Kritisch zu werten ist auch der Umstand, dass Personalarbeit zu ganz wesentlichen Teilen gerade individuelle Lösungen erfordert und sich einer detaillierten Planung durch ein vollständiges und abgeschlossenes Konzept eher verschließen. Dieses zutreffende Argument kann aber nicht als Begründung der Verweigerung notwendiger Schritte ins Feld geführt werden. Ein Konzept zu den Arbeitnehmerbelangen muss in jedem Falle jetzt erstellt werden. Es ist dabei nur darauf zu achten, dass es noch ausreichend Raum für Individualität lässt.
Schließlich kann die Zurückhaltung bei der Umsetzung auch mit dem dadurch verursachten „administrativen Aufwand“ zusammenhängen. Die Annahme, ein Konzept für die Arbeitnehmerbelange verursache sowohl für die Erstellung als auch bei der Befolgung seiner Inhalte und – gegebenenfalls für die Veröffentlichung – Kosten und Aufwand, ist sicher richtig. Allerdings ist diese Feststellung kein allgemeintauglicher Grund für ein Zuwarten. Es hängt nämlich von den konkreten Verhältnissen der einzelnen Gesellschaft ab, ob diese Kosten und dieser Aufwand zusätzlich entsteht, oder ob er nicht in gleichem oder gar höherem Umfang allein dadurch entsteht, dass entsprechende Fragen großer Abnehmer oder von Kreditinstituten jeweils einzeln beantwortet werden müssen.
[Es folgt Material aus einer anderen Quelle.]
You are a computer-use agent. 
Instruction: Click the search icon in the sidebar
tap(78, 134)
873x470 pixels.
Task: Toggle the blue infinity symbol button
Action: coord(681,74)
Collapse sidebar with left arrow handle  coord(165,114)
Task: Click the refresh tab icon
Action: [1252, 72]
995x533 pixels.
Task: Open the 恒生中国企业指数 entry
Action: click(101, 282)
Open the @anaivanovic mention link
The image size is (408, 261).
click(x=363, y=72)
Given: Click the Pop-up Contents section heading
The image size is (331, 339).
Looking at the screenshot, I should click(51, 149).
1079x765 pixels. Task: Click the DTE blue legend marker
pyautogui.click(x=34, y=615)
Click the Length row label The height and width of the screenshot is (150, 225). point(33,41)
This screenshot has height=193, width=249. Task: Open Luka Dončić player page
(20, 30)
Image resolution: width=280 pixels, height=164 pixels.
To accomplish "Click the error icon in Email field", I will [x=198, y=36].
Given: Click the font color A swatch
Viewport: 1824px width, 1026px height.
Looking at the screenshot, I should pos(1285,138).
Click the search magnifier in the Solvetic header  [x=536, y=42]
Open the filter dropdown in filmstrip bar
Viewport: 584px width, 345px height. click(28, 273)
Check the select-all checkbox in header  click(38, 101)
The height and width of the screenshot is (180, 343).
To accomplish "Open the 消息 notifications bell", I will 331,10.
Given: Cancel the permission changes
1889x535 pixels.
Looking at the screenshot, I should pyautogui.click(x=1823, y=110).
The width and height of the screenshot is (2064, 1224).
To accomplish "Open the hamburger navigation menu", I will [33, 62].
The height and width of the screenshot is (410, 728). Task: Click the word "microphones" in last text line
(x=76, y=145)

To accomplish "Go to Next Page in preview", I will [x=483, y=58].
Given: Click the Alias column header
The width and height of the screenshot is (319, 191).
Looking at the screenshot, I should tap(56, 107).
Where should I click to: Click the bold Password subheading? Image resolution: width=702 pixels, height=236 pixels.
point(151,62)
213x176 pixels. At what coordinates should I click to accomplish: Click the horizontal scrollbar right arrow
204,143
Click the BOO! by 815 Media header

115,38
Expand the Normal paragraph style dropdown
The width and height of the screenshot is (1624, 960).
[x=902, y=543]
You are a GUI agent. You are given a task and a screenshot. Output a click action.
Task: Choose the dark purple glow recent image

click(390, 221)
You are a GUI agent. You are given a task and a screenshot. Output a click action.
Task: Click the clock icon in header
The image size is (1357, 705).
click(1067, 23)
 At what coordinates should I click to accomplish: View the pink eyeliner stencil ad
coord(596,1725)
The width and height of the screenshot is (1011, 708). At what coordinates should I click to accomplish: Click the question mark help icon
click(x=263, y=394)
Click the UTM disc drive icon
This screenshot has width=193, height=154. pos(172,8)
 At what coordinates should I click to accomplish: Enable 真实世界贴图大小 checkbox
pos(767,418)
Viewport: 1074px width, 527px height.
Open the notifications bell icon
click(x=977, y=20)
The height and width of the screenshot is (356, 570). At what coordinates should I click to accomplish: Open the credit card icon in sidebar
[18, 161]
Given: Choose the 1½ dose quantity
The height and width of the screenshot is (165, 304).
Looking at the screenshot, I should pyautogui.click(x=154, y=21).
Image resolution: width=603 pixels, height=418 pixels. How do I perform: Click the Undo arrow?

Denn die normunterworfenen Unternehmen sind schließlich auch verpflichtet, einen Blick in die Lieferkette zu werfen und werden dies durch „Befragungen der Lieferanten und/oder Kunden auch tun. Zudem wird man es bei einer wirtschaftlichen Betrachtung berücksichtigen müssen, dass sich möglicherweise Konditionen verschlechtern oder Aufträge ausbleiben können. Letzteres unmittelbar von öffentlichen Auftraggebern und mittelbar aufgrund eines „Imageschadens“ vom Markt.
Taugt damit ein wirtschaftliches Argument nicht grundsätzlich zur Verweigerung der Umsetzung, sondern ist es stets vom Einzelfall abhängig, ob ein Konzept zu den Arbeitnehmerbelangen eine wirtschaftliche Belastung darstellt, muss damit gerechnet werden, dass es durchaus unterschiedliche Antworten und damit unterschiedliches Verhalten geben wird. Den Äußerungen des DNK ist auch tatsächlich zu entnehmen, dass gerade KMU sich in steigendem Maße für die Nachhaltigkeit einsetzen wollen. Es entsteht damit ein zunehmender Wettbewerbsdruck. Auch das sollte bedacht werden.
Bei aller Skepsis gegenüber den neuen Aufgaben für das HR-Management, es bestehen kein grundlegender Anlass und keine allgemeingültige Rechtfertigung für ein weiteres Zuwarten. Im Gegenteil, wer jetzt handelt, kann den weiteren Weg dieses Teils der europäischen Sozialpolitik – auch strategisch – noch mitgestalten. Die bereits angekündigte Revision der CSR-Richtlinie durch die Kommission in 2018 wird sicher kommen. Je wahrnehmbarer die Reaktion der Wirtschaft auf die gewählte Form der Umsetzung europäischer Sozialpolitik ausfällt, desto geringer die zu erwartenden Veränderungen durch eine sonst vermutlich verschärfte „Koregulierung“! Einzig eine tatsächliche Umkehr Europas auf dem Weg der Globalisierung und ein erstarkter nationaler Protektionismus, die angesichts aktueller Wahlen und Handlungen tatsächlich nicht mehr vollständig ausgeschlossen werden können, vermögen die Kommission auf ihrem Weg zur sozial gerechtesten Wirtschaftsordnung aufzuhalten.